The general culling procedure is detailed on this page. Determining the visible cells is a two-stage process: determining a longer, rough list of visible cells, then determining a shorter, more accurate list of cells (called the “fine cull”). This structure provides functions for performing these cull stages (RoughCullCells(), FineCullTreeCells(), and FineCullGrassCells()) as well as accessing their results (RoughCells(), VisibleCells(), NewlyVisibleCells()).


Structure S3dTreeInstanceLod

After LOD is computed for the visible 3D trees (as opposed to those in billboard LOD state), the SDK function CCell::GetTreeInstances() provides an array of S3dTreeInstanceLod pointers. Think of them as CTreeInstances with extra LOD data. This structure, below, adds several view-specific LOD details to an instance that cannot be stored with the instance itself. To better understand why this is necessary, consider a scene with a split view, with each camera looking at the same trees but from completely different locations. The instances are the same but the LOD details about each are different, which the S3dTreeInstanceLod structure facilitates.

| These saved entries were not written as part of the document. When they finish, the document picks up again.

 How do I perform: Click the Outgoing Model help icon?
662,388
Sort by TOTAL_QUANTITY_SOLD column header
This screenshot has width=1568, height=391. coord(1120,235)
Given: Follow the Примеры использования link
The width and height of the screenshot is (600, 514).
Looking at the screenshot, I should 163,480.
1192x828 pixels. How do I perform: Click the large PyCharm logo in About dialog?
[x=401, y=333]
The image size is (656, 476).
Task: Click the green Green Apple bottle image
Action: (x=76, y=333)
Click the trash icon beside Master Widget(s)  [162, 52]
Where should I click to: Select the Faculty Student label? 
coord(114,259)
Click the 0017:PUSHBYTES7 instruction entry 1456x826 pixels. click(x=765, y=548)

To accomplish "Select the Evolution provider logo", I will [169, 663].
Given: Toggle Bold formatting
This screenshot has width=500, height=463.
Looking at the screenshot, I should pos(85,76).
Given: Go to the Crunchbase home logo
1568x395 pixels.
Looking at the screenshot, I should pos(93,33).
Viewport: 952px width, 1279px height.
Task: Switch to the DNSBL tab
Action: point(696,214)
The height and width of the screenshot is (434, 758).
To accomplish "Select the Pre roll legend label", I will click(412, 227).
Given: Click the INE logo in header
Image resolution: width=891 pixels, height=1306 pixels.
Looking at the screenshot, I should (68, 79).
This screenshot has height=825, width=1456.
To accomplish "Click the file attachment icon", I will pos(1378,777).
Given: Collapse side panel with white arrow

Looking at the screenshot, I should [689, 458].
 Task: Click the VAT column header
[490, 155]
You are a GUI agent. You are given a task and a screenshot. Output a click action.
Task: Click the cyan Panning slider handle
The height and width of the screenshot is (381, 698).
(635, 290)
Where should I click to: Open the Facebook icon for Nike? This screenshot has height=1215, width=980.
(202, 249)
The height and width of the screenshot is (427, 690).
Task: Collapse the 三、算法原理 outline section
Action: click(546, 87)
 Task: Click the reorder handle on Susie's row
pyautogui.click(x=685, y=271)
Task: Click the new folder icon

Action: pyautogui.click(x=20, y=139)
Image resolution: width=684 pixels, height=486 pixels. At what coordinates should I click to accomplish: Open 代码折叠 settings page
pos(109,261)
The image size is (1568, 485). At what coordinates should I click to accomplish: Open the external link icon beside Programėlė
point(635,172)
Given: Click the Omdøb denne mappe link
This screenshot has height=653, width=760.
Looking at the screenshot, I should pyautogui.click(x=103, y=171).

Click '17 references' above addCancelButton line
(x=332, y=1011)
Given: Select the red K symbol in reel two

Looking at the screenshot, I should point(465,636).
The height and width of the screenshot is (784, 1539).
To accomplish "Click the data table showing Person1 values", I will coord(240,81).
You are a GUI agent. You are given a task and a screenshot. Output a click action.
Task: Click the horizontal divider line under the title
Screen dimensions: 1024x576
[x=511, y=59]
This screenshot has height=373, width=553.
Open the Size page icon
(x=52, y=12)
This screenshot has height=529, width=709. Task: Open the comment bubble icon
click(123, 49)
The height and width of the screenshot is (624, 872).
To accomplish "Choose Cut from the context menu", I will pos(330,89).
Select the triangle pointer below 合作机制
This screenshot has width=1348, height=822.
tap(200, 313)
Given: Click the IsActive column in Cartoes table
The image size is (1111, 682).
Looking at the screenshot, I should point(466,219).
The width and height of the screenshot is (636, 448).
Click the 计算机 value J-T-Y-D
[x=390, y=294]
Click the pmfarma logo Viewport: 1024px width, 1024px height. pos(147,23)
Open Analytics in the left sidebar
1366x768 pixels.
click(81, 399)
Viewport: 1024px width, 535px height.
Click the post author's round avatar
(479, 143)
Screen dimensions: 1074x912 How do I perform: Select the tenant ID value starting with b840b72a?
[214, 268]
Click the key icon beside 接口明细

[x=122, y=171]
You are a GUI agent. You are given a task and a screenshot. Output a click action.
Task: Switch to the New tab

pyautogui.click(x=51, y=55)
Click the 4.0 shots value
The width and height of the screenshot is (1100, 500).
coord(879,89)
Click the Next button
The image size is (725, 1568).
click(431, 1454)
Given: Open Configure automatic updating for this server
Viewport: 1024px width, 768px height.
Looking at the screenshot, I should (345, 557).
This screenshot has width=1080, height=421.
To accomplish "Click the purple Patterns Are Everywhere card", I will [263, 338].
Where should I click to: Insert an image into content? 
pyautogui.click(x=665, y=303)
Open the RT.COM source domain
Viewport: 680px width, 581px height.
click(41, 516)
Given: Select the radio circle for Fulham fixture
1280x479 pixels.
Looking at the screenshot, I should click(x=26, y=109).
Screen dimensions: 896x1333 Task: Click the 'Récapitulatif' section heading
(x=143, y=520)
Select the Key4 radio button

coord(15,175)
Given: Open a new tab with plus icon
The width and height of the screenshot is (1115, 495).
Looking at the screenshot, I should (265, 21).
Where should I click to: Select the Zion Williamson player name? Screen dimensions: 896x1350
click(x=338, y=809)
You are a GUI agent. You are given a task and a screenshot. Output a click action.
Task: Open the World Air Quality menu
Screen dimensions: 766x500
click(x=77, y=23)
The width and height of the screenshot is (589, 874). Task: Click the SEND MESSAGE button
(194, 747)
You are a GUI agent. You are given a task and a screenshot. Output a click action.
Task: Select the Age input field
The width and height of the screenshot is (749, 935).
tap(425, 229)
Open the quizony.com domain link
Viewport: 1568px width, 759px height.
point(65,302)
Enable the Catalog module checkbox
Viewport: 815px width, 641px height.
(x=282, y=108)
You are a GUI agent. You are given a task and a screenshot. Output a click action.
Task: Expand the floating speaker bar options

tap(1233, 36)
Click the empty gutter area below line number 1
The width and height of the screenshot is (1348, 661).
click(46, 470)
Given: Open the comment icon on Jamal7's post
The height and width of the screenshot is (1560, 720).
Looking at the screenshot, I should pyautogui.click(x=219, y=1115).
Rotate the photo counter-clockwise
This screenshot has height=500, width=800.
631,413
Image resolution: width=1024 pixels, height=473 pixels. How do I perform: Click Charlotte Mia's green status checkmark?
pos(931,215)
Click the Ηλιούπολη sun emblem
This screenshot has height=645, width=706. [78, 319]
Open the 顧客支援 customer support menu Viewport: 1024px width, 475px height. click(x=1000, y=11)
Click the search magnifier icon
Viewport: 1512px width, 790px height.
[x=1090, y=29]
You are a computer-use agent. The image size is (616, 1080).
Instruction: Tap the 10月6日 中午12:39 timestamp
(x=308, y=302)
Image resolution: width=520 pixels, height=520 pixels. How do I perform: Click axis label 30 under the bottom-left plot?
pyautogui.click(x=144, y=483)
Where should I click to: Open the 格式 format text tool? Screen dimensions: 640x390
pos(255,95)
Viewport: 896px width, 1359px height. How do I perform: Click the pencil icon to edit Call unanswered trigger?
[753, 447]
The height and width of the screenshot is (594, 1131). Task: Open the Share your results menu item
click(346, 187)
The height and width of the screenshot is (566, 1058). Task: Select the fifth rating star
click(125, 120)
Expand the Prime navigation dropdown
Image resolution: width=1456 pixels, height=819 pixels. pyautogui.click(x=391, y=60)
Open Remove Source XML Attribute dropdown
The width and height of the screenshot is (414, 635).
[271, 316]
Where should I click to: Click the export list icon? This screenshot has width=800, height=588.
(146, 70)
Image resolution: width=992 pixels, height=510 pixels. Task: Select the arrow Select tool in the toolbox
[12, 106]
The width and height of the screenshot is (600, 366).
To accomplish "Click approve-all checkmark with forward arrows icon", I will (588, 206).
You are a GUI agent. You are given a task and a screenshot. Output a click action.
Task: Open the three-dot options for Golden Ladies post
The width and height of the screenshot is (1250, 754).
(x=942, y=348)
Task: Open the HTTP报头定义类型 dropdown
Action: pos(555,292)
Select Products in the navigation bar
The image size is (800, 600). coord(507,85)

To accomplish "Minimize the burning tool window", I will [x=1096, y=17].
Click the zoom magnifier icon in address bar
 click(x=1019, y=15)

///////////////////////////////////////////////////////////////////////  
//  Structure S3dTreeInstanceLod
 
struct S3dTreeInstanceLod
{
    const CInstance* m_pInstance;
    st_float32       m_fDistanceFromCameraSquared;
    st_float32       m_fLod;
    st_float32       m_fLodTransition;
    st_int32         m_nLodLevel;
};

Member variable descriptions:

  • m_pInstance: The instance this SInstanceLod object is storing LOD info for.
  • m_fDistanceFromCameraSquared: Distance squared from the camera (or LOD reference point) at cull time.
  • m_fLod: [-1.0, 1.0] value indicating the overall LOD state of the instance. More on the meaning of this range here.
  • m_nLodLevel: Which discrete LOD level is currently being rendered. Level 0 is the highest detail, going up to (N-1), the lowest, where N is found in CCore::SGeometry::m_nNumLods.
  • m_fLodTransition: [0.0, 1.0] value, indicating how far between discrete LOD states the instance is. 1.0 indicates that the discrete level m_nLodLevel (above) is being rendered with no LOD scales or transitions. As it approaches 0.0, the LOD effects begin to transition into the next lower LOD (e.g. smaller branches begin to scale away, some leaves shrink away while others grow). Once it reaches 0.0, the next discrete LOD becomes active (m_nLodLevel + 1) and m_fLodTransition becomes 1.0 again.